## START

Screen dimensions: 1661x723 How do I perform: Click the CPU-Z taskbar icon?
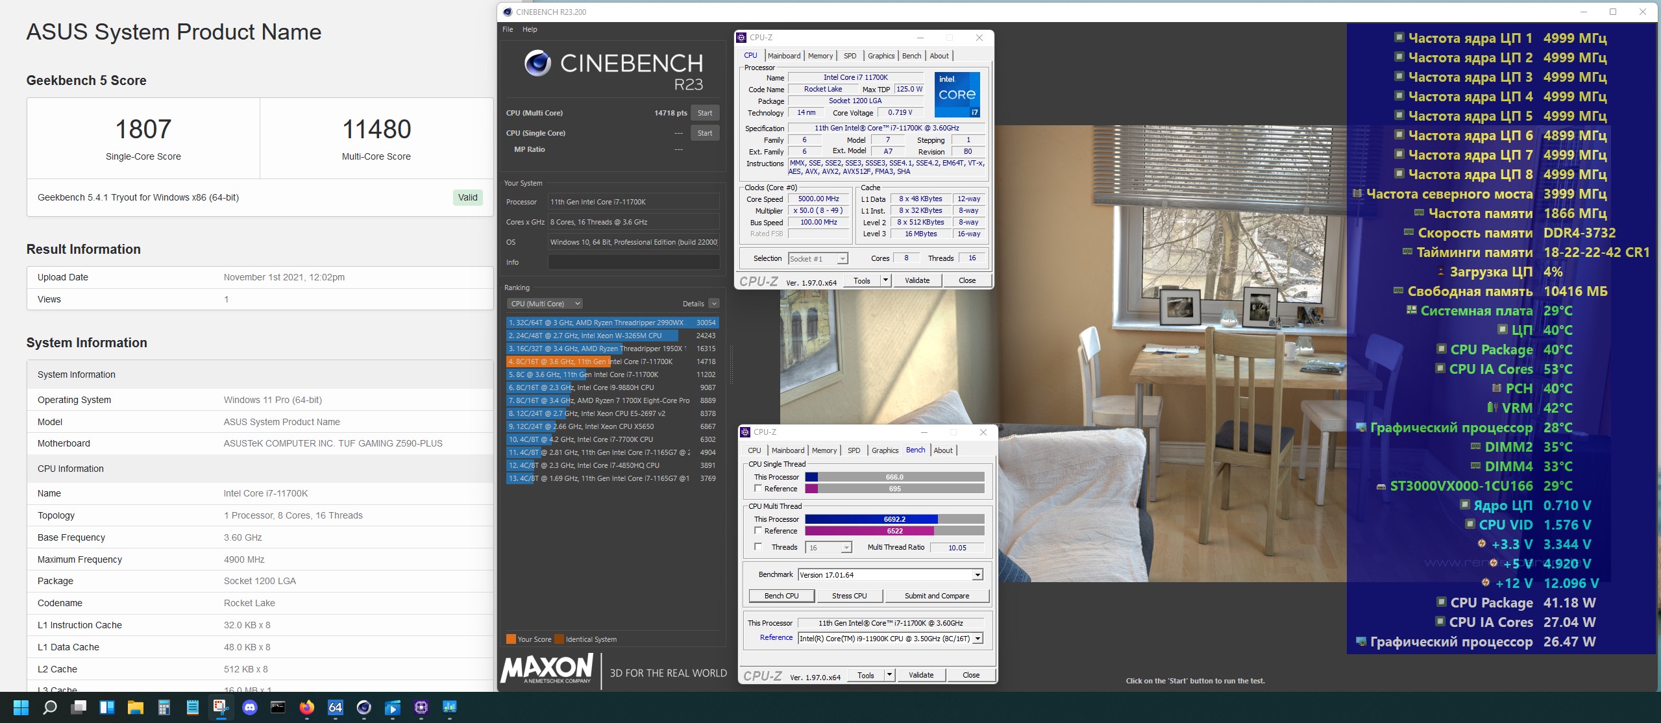(x=421, y=707)
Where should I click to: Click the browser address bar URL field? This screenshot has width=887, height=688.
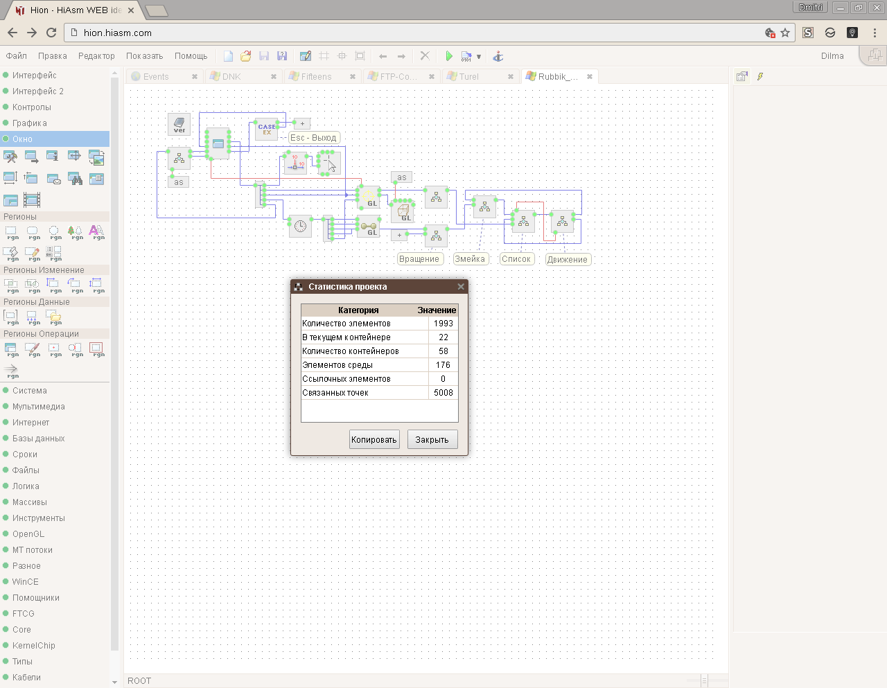(x=416, y=33)
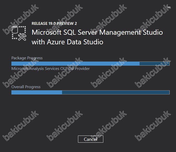Click the database cylinder in the SSMS logo

pyautogui.click(x=15, y=30)
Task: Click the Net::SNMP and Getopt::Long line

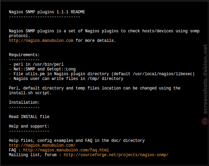Action: tap(42, 69)
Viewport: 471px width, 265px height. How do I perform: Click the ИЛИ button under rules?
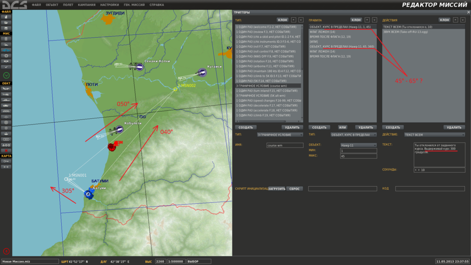[x=343, y=127]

## END

### Problem to work on
Please copy every entry above word for word, including each answer, and leave out the pictures.

### Solution to the exercise
Screen dimensions: 1661x723 How do I perform: Click the CPU-Z taskbar icon?
(x=421, y=707)
Where should I click to: Click the browser address bar URL field? This screenshot has width=887, height=688.
(x=416, y=33)
Click the database cylinder in the SSMS logo

pyautogui.click(x=15, y=30)
Task: Click the Net::SNMP and Getopt::Long line

Action: tap(42, 69)
Viewport: 471px width, 265px height. How do I perform: Click the ИЛИ button under rules?
[x=343, y=127]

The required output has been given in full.